The molecular and cellular mechanisms responsible for spontaneous (ectopic) corneal pain, hyperalgesia, desensitization, and allodynia of the ocular surface and their spread to receptive fields of non-ophthalmic branches of the trigeminal nerve and more widely, need to be investigated.
The molecular and cellular changes that occur in primary sensory neurons as a result of disease or trauma need to be further studied.
There is a lack of understanding of the mechanistic differences between ocular itch, burning, and pain sensations; the neuronal receptors responsible for ocular itch are unknown.

Central Nervous System (CNS)

Ocular surface neurons project to multiple locations in the brainstem.
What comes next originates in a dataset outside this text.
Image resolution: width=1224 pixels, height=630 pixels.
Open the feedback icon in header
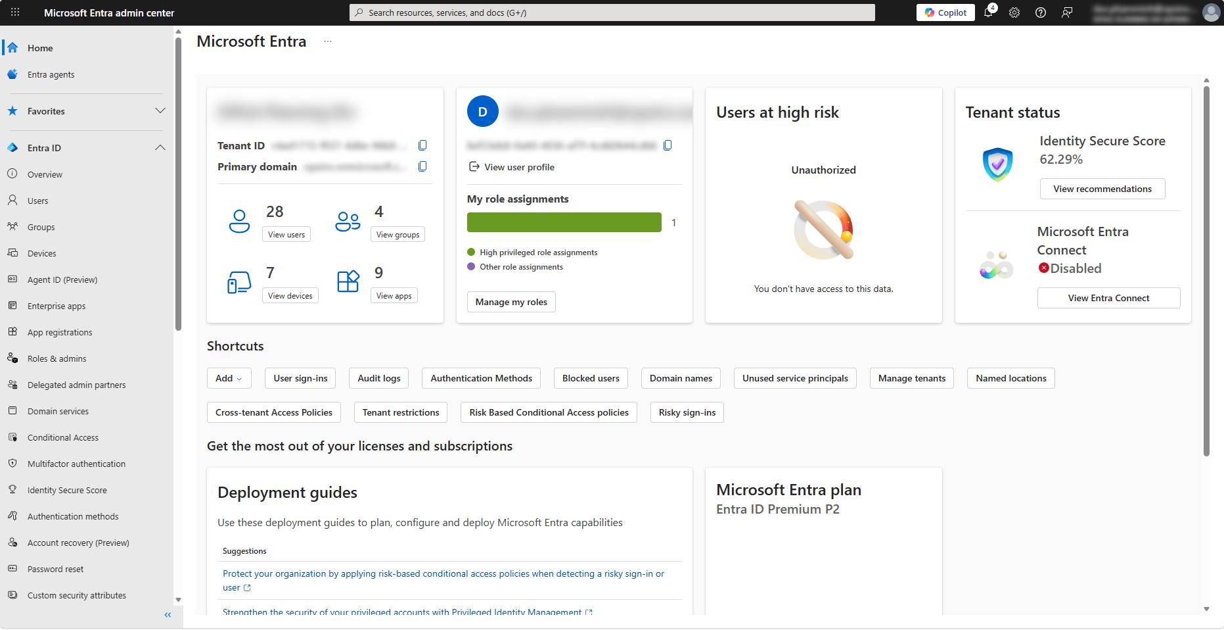1067,12
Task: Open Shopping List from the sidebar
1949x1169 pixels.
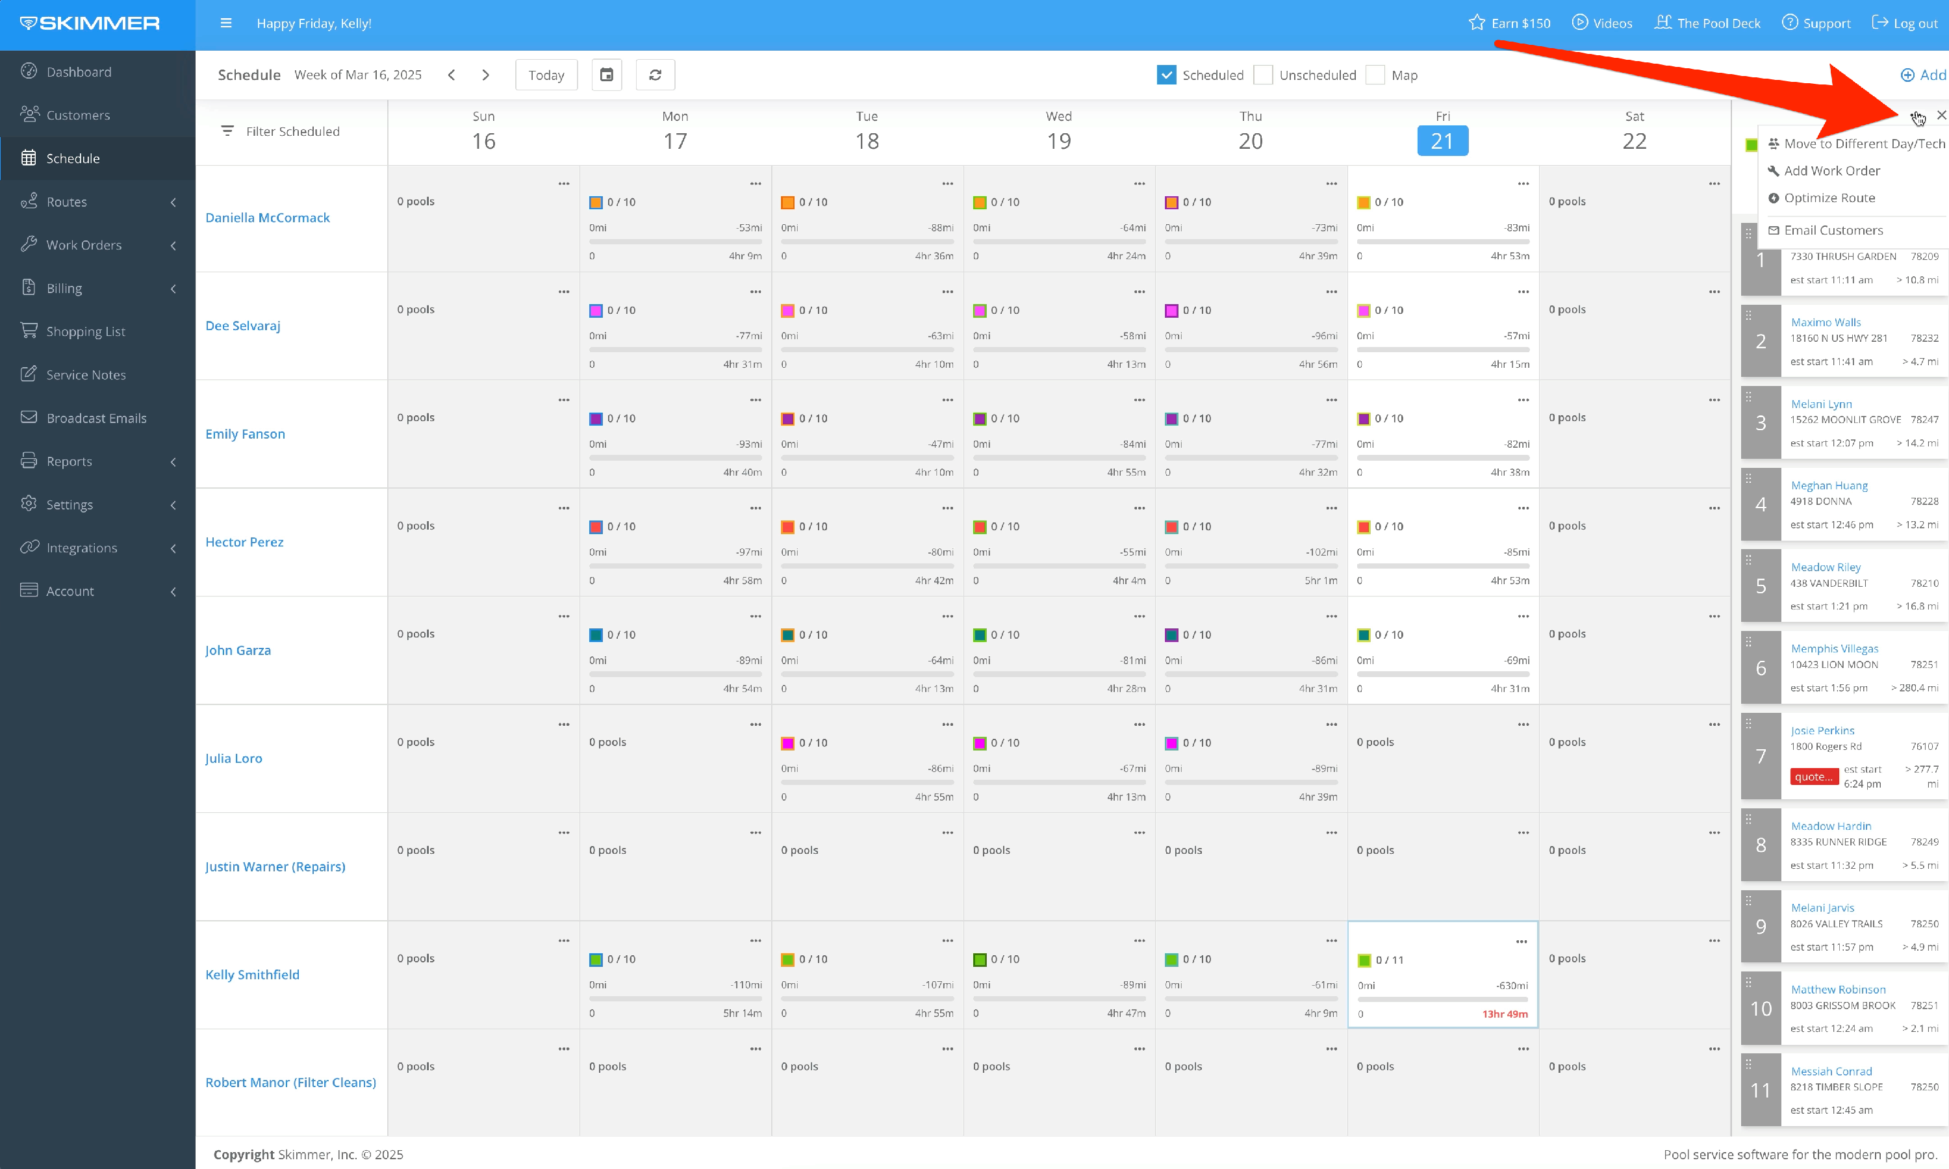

Their locations and functions need to be identified.
Ocular pain pathways have been mapped to the thalamus, but cortical representations of ocular sensations and descending modulatory pathways are unknown.
The central mechanisms responsible for ocular pain sensitization and pain "memory" are unknown.
The mechanisms responsible for the transition from acute to chronic ocular pain need to be studied.
Functional changes in the central nervous system that occur in patients with chronic ocular pain have been insufficiently studied using MRI/fMRI/PET.
There are cases where eye pain and foreign body sensation occur in the absence of ocular surface staining or a foreign body, respectively. The mechanisms and pathways involved are unknown.
The molecular, cellular and integrative mechanisms responsible for the different forms of photophobia are unknown.

Other Areas of Opportunity

The role of tears in the pathogenesis and maintenance of chronic inflammatory corneal pain needs to be investigated.
The roles that neurons play in the health, healing, scarring and immunology of the cornea, and the molecular and cellular mechanisms responsible have yet to be determined.

NEI Planning Workshops

For over thirty years, the NEI has developed a new strategic plan approximately every 5-7 years to identify current trends, challenges, and opportunities in vision research. These plans represent a snapshot of the landscape of vision research. In the intervening years, advances in biomedical research often reveal new, unanticipated areas or disciplines demanding more immediate attention. The NEI maintains an ongoing workshop development process. Needs, gaps, and opportunities identified by these workshops are considered areas of high importance to vision research and the NEI.

Participants and Agenda

The NEI Office of Program Planning and Analysis organized the meeting, with input from external co-chairs, Drs. Carlos Belmonte and Todd Margolis. Advances in understanding the pathophysiology of pain and sensitivity in other areas such as headache, joint, and dental pain have been more thoroughly investigated than ocular pain and sensitivity. A multidisciplinary workshop was convened that included expertise in ophthalmology as well as clinicians and scientists from non-ocular fields with expertise in pain. Attendees included 18 clinicians and scientists with expertise in ocular pain, dry eye syndrome, and ocular immunology, as well as pain taxonomy, anatomy, physiology, genetics, pharmacology, neuronal plasticity, perception, and clinical trials using other model tissues.

Prior to the meeting, each participant provided a "white paper" that summarized important recent research both in their own lab as well as by others in the field. Topics ranged from basic to clinical research, and include inflammation and immunology, peripheral and central nervous system, diagnosis, and treatment of ocular pain. A summary of the white papers was distributed to participants before the workshop.

The program consisted of two days of brief topic overviews with an emphasis on discussion (see Agenda).